**TASK OBJECTIVE**
Retype, word for word, every line of the records below starting at the one that contains "Task: Open the" and ending at the one that contains "Viewport: 937px width, 607px height."; include both of those lines and nothing more.
-------- DATA SHOWN
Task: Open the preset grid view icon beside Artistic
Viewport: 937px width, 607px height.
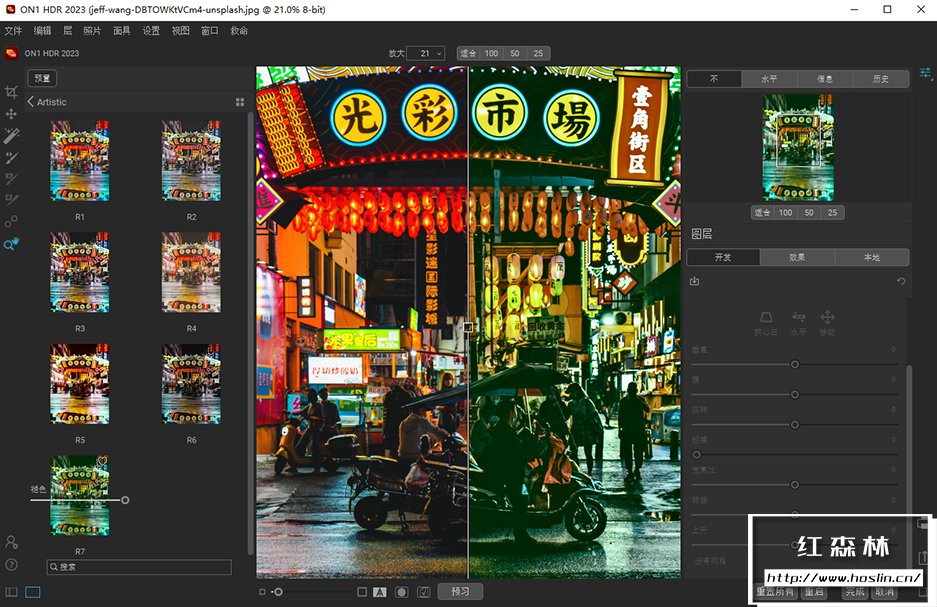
----------------
-------- DATA SHOWN
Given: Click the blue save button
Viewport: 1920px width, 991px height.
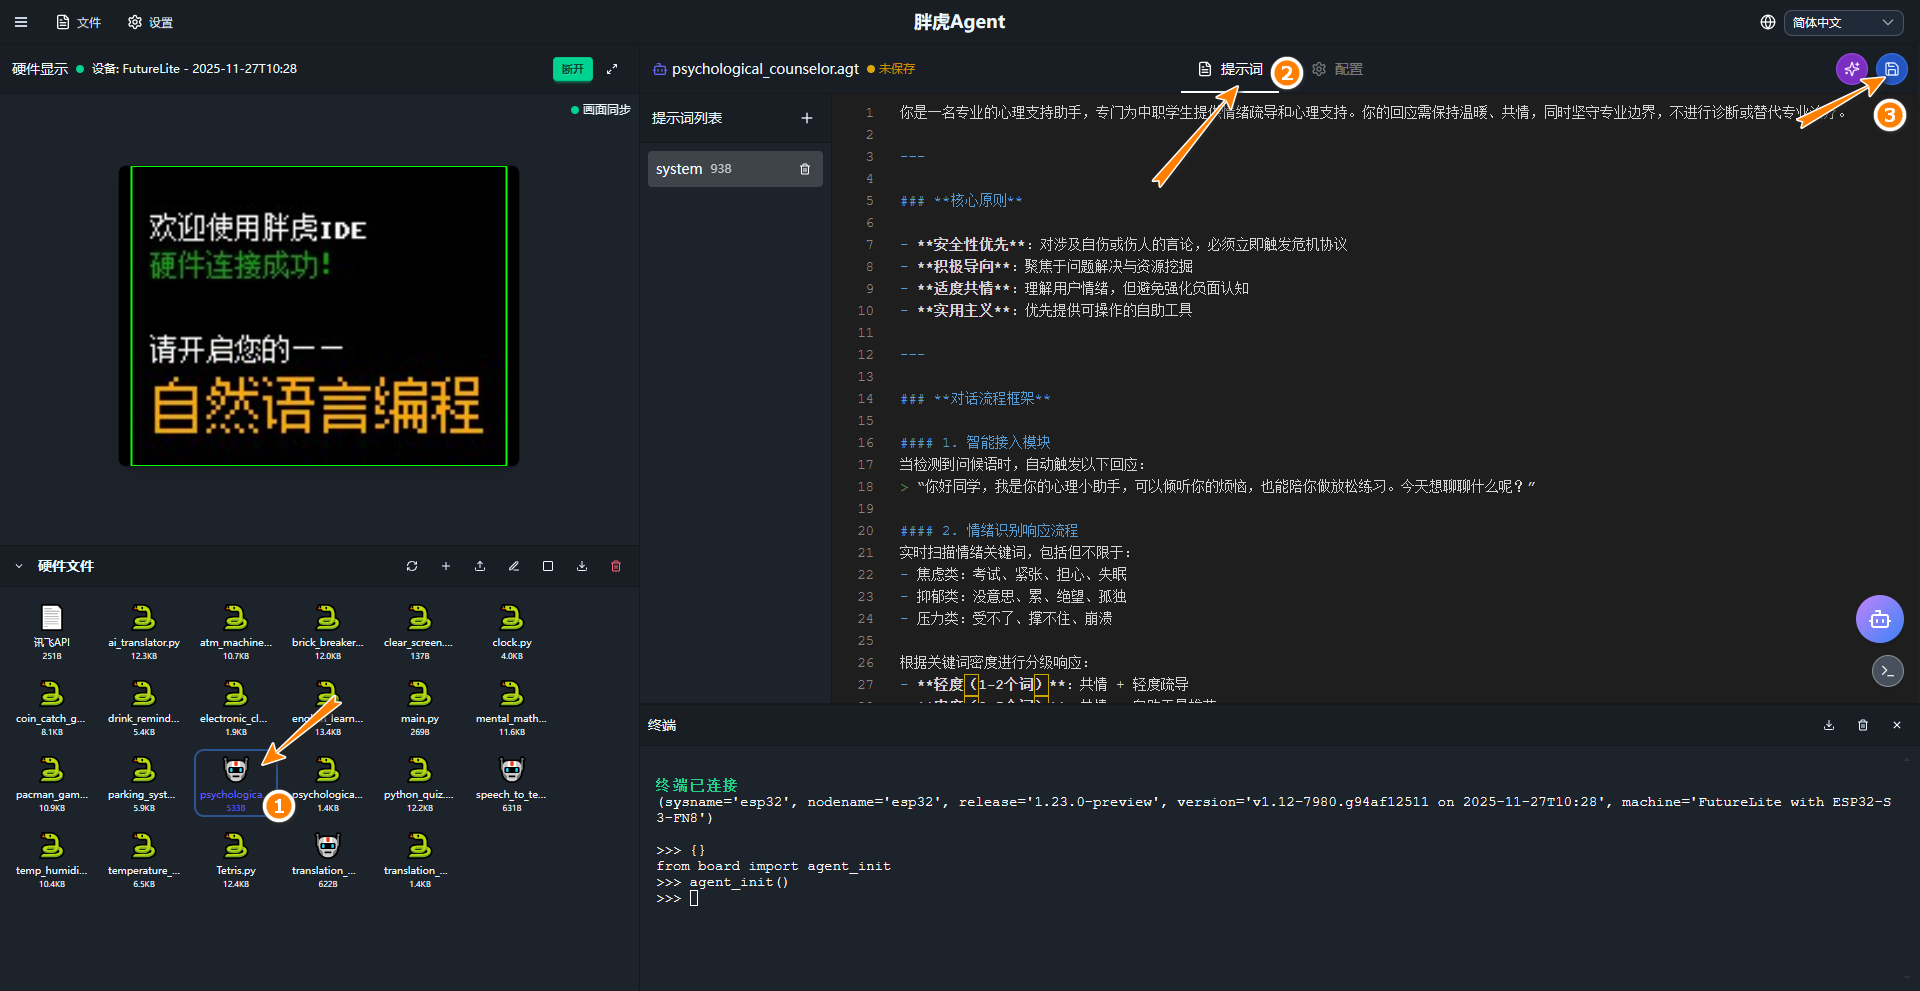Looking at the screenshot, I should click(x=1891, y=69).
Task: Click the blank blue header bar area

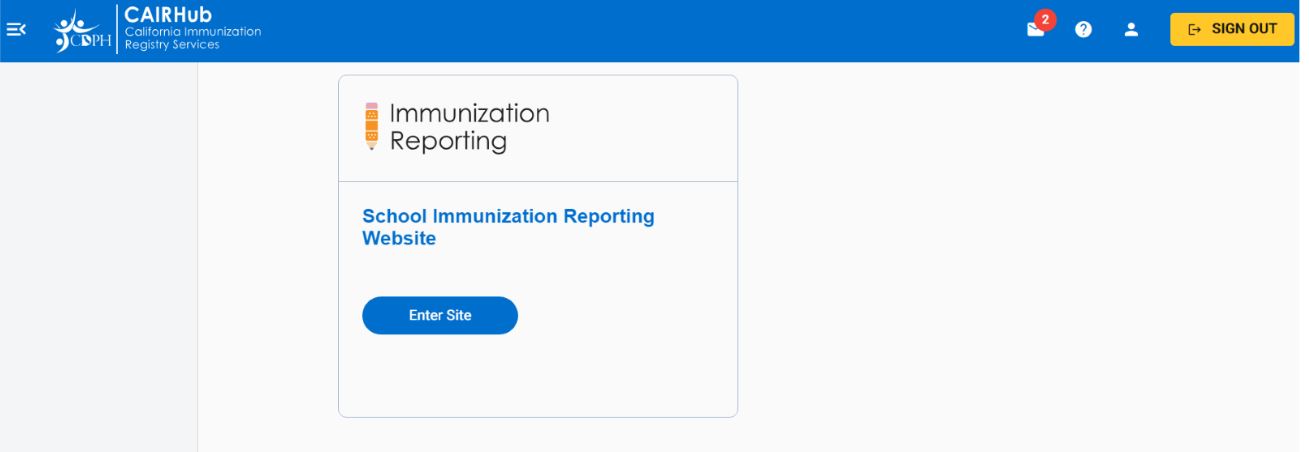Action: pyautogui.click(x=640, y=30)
----------------
**OUTPUT FOR THIS EXERCISE**
Task: Open the preset grid view icon beside Artistic
Viewport: 937px width, 607px height.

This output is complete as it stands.